■ **TEXT FOR ANALYSIS**
((

Kirk Snyder on Von Wafer vs Gerald Wallace on Bostjan Nachbar
This dunk matchup is one of unheralded dunks by equally unheralded players. Through the use of YouTube, viewers can now watch dunks on demand, playing and replaying basketball's greatest slams. It also allows dunks to become sensationalized, and set aside from the game itself as a singular highlight, an entity unto itself. A dunk represents momentary triumph; the battle won, but not the war. Yet, on YouTube each play exists for the glorification of that singular moment.
And this blog exists to glorify it even further. This matchup is "the best dunk you've never seen" both of these from obscure games with obscure dunkers and victims. Of this blog's four-man cast, Wallace is the best-known, but primarily he is known as an underrated player.
Both dunks got a huge initial reaction from all the people lucky enough to actually be in the building to witness the night those dunks happened. Many people will have watched the games on TV that night and jumped out of their seats on this dunks, but the majority of the people out there (like you and I) sharing and enjoying this dunk are a result of the communicative power of the internet. Still, only a measley 40k people watched the Snyder dunk, while just 16k have viewed the Wallace dunk, but both are dunks that would probably have been forgotten in the pre-YouTube era.

))

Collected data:
((

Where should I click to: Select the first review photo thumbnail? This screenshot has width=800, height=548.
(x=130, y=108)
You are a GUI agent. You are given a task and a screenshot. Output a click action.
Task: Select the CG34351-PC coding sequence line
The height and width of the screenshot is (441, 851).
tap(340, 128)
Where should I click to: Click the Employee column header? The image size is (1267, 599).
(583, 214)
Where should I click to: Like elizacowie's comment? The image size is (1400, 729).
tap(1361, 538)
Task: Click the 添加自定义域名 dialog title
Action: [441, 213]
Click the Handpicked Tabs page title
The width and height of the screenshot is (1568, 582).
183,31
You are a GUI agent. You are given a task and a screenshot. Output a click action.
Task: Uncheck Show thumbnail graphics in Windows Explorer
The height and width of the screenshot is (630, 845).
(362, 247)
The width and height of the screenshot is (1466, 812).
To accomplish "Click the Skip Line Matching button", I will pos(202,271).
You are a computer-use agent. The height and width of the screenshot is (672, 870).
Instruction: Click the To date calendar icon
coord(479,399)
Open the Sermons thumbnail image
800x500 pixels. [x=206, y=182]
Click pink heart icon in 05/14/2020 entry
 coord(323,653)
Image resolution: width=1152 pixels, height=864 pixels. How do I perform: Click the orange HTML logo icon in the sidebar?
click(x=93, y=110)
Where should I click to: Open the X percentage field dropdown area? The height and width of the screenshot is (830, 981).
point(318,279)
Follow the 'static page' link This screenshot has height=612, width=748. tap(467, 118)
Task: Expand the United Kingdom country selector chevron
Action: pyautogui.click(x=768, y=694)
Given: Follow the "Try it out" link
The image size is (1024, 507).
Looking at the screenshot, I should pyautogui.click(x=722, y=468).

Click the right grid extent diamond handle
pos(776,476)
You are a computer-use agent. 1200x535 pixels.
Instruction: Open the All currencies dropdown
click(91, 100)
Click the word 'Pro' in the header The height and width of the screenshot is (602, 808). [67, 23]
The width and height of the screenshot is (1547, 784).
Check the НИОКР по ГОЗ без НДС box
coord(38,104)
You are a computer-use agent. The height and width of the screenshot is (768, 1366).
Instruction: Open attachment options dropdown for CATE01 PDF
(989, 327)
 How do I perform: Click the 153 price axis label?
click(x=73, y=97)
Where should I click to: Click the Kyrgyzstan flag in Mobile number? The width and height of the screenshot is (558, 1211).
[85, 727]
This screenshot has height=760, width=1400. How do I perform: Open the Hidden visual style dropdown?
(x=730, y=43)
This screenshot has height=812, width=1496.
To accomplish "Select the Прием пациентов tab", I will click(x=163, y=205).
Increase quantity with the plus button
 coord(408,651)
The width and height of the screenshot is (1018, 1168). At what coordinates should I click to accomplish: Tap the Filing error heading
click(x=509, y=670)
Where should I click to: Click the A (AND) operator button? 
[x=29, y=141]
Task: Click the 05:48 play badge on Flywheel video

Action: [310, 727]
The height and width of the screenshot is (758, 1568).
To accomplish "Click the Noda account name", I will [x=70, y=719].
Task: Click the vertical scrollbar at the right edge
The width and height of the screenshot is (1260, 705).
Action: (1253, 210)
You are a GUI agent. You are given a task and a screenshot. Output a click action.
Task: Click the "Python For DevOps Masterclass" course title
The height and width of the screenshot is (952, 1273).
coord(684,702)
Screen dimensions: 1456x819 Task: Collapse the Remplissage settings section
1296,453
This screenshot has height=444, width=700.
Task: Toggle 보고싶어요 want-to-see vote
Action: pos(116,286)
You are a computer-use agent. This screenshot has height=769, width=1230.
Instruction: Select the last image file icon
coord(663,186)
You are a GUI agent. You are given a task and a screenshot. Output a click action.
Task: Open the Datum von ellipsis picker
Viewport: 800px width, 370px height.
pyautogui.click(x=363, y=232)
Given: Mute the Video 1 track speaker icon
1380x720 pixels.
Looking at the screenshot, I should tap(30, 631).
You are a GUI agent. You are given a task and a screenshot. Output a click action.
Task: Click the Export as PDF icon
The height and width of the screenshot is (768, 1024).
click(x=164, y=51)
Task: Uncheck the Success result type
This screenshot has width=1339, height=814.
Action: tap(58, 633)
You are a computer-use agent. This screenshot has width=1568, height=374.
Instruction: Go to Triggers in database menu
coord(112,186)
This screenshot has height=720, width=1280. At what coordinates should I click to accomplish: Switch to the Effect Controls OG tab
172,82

))

■ **ACTIVITIES**
(1) List the four players who make up the blog's cast in the dunk matchup text.
(2) Continue the post about the Snyder and Wallace dunks, starting after its final sentence.

■ **WRITTEN ANSWERS**
(1) Kirk Snyder, Von Wafer, Gerald Wallace, Bostjan Nachbar

(2)
When you ask people the best dunk they've ever seen, it's an easy call to make Carter over Weis the throwaway #1. He goes over him. It's something that people will argue has never happened before or since, and certainly not in an NBA game. Yet, here we are. And this Dunk Vs series is about the best NBA dunk, not about bending the rules to include international competition. Sure, Von Wafer is no seven-footer, and Kirk Snyder is no Vince Carter, but the effect is the same; completely over a guy. Plus, it's at home, against the Lakers.
If the Snyder dunk was right over a player, the Wallace dunk might be the best example of going through a player. This is one of the most explosive one-footed dunks I have ever seen and it always surprises me how fast and how high Wallace gets up. Gerald "Crash" Wallace is young in this clip, still with the Kings before becoming the face of the Bobcats and currently with Portland, making him even more of an unknown at the time of this dunk. The twist on the way down makes it almost seem like a 360 dunk, but that's just part of the dismount as he sticks the landing. Wallace is at home too and the crowd responds, and the announcer says the play was "boombastically dunkalicious" or something like that...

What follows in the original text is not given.